__Aim of the task__: Below are the records; give the number of lines in them that include the word "will", and nothing more.

__Collected data__:

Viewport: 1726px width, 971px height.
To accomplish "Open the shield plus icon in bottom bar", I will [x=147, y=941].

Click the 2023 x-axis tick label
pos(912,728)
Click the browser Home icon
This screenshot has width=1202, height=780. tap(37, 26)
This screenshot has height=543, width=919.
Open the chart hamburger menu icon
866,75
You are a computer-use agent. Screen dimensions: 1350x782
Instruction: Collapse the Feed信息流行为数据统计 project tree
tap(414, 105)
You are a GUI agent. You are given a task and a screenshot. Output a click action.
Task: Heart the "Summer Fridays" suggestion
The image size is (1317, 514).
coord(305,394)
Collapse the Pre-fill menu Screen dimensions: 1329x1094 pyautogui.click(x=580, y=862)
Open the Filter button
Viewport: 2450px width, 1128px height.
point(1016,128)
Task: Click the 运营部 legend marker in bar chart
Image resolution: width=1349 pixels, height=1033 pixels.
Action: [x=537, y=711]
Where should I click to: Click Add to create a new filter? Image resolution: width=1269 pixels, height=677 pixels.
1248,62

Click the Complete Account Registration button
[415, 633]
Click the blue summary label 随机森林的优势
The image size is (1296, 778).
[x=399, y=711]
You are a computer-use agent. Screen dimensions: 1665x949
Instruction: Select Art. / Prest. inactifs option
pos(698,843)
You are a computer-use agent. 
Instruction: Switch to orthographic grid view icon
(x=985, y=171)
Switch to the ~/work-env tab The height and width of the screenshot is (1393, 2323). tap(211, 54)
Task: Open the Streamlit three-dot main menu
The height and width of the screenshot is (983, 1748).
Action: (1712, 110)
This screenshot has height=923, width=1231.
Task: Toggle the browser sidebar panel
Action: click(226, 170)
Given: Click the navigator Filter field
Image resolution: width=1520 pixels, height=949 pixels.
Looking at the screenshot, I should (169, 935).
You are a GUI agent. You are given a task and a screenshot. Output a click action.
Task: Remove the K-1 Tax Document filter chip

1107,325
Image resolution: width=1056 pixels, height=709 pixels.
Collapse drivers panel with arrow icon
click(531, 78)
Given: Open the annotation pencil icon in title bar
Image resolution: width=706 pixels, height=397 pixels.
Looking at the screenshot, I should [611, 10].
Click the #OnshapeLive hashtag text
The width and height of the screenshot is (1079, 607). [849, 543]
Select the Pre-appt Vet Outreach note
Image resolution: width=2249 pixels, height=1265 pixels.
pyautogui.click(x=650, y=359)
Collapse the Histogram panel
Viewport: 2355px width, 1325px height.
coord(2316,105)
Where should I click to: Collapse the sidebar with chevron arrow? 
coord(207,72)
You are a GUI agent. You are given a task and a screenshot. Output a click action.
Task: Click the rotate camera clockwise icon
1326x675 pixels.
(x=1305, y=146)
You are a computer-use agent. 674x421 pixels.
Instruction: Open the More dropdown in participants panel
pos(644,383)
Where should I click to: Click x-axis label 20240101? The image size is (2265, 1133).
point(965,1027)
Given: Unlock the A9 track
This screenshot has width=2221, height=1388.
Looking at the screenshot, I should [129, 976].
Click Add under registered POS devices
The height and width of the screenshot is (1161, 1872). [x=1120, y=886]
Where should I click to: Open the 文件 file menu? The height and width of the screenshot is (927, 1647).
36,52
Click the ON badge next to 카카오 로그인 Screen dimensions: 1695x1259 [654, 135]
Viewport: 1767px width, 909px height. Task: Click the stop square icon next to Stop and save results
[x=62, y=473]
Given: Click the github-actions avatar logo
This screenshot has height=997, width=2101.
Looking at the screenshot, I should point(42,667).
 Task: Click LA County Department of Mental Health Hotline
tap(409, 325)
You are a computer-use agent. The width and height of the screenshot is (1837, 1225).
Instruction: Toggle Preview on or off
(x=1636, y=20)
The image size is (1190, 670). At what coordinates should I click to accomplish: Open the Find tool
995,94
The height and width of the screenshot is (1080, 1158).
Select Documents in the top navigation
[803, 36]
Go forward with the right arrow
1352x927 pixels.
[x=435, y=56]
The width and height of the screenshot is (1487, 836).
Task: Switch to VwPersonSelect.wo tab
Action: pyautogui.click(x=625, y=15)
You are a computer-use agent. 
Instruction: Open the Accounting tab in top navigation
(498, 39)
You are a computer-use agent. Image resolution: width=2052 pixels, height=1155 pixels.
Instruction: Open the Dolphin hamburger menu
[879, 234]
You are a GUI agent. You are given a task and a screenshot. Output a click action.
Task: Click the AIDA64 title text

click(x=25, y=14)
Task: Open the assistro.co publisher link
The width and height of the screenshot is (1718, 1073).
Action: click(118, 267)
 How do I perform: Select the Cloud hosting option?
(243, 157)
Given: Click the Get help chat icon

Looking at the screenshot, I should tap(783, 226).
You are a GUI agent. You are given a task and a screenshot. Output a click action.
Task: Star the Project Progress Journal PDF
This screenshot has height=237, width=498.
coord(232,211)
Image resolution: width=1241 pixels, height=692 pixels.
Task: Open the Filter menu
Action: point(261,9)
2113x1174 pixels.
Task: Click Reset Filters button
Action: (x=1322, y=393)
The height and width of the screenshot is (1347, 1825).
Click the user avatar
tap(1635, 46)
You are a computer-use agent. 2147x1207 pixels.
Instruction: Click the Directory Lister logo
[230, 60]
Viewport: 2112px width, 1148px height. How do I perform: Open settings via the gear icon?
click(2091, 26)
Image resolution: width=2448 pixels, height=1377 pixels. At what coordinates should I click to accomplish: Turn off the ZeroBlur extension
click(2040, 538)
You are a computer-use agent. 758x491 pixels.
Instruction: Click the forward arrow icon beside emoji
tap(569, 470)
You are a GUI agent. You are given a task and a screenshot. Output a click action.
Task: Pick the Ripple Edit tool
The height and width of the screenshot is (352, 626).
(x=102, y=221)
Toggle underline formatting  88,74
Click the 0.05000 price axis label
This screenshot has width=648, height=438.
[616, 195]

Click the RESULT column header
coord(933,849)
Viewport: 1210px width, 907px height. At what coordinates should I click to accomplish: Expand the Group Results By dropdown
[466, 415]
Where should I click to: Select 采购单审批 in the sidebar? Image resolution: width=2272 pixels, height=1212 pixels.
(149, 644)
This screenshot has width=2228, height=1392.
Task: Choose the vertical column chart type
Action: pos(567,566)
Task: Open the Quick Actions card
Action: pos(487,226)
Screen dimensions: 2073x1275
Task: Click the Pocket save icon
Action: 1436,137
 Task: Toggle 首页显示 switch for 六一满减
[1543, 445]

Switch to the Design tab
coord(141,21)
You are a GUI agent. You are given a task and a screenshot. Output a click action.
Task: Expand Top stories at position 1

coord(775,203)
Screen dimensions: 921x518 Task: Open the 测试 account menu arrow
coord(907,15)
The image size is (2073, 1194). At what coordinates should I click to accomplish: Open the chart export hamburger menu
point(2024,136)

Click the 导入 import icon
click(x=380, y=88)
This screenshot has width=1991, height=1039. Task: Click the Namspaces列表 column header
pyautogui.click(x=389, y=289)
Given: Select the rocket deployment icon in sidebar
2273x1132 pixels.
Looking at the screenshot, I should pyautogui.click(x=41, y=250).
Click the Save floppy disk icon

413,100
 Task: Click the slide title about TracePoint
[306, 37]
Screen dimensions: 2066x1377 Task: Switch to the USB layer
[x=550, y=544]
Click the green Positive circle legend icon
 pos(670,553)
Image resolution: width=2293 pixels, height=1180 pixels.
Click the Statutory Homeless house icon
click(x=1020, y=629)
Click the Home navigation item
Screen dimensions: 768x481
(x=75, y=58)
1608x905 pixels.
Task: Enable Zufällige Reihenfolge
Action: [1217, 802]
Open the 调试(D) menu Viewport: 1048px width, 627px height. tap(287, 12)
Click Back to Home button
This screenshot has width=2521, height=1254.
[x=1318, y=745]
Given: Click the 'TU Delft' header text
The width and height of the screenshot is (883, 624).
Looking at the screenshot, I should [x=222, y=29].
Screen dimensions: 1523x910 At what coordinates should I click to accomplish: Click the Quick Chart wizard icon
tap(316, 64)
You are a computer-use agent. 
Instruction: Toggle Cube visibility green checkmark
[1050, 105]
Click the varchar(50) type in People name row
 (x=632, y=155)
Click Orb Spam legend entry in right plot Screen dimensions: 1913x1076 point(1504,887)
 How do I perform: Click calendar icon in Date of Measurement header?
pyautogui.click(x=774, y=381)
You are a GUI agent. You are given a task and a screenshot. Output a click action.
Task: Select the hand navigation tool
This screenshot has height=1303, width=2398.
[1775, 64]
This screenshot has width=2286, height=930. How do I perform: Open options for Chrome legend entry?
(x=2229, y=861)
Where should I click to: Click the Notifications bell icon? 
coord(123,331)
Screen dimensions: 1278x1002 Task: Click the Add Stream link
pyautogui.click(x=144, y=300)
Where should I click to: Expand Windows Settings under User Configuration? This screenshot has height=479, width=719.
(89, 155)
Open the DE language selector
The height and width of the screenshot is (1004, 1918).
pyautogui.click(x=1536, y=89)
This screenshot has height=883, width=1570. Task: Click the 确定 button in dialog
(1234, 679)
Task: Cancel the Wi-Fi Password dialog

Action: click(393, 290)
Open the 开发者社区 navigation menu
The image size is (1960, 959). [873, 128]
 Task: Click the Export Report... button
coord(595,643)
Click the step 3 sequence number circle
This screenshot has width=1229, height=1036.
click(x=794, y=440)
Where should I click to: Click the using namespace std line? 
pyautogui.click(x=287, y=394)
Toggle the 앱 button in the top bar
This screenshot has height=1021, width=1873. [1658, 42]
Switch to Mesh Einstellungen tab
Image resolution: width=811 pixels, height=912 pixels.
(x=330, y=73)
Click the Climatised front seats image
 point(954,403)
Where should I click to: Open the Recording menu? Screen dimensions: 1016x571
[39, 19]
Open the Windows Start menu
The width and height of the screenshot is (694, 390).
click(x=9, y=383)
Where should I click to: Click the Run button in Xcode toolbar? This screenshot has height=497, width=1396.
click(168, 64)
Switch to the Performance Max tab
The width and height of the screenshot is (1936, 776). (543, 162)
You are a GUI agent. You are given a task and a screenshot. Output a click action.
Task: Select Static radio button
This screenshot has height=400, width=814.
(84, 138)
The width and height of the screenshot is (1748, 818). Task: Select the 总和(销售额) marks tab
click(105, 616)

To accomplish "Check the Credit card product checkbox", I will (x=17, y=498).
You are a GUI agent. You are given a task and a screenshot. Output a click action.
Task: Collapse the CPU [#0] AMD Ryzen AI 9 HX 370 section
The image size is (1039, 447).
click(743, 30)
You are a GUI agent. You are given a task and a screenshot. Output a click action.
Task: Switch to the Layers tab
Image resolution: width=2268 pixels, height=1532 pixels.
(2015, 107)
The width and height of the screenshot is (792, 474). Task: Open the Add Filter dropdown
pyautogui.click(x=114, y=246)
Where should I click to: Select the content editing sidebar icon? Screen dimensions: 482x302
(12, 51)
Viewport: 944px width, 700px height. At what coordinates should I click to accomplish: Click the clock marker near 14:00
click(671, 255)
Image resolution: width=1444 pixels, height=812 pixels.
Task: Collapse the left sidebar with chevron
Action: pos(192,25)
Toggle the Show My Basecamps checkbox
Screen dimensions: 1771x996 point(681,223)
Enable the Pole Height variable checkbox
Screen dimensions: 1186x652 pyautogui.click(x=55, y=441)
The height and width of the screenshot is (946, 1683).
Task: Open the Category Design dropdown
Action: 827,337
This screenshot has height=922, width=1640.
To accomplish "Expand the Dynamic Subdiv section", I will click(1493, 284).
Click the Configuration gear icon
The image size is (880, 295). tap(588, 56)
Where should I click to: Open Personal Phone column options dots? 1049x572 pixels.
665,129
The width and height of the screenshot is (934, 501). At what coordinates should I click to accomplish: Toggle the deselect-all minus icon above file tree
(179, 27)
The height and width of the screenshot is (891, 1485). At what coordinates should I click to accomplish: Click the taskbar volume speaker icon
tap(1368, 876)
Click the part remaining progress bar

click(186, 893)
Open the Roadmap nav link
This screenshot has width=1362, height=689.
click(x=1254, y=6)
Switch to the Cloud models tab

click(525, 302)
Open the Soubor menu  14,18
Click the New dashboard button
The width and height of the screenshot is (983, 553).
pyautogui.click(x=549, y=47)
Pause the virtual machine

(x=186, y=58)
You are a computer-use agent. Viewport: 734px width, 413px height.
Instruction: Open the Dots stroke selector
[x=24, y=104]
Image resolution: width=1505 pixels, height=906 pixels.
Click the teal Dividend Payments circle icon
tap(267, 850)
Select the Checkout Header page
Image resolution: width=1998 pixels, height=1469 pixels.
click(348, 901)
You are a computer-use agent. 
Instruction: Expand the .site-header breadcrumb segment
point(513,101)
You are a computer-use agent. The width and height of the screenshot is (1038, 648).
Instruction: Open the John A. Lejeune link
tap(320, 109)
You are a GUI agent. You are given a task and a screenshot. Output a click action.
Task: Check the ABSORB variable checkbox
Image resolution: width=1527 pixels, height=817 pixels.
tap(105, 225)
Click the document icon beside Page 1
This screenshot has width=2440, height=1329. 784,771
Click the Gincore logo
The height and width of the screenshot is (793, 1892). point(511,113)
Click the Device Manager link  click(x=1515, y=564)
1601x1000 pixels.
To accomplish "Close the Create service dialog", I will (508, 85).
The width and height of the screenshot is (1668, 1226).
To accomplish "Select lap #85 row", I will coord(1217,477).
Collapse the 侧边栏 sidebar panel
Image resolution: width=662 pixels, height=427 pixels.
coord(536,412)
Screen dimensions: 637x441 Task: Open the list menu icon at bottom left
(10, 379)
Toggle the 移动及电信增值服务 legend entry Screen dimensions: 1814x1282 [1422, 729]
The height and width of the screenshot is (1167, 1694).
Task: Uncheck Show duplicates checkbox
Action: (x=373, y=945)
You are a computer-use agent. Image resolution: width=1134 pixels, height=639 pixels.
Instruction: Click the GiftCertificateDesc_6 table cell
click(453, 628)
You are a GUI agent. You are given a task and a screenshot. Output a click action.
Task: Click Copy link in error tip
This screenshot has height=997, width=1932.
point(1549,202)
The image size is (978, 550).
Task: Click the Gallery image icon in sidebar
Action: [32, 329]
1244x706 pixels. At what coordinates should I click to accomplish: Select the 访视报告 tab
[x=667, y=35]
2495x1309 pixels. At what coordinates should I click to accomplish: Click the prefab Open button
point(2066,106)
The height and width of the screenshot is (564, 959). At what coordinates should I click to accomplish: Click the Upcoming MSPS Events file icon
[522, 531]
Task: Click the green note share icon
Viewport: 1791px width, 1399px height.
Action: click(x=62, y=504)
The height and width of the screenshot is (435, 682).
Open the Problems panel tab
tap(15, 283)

__Solution for this exercise__: 5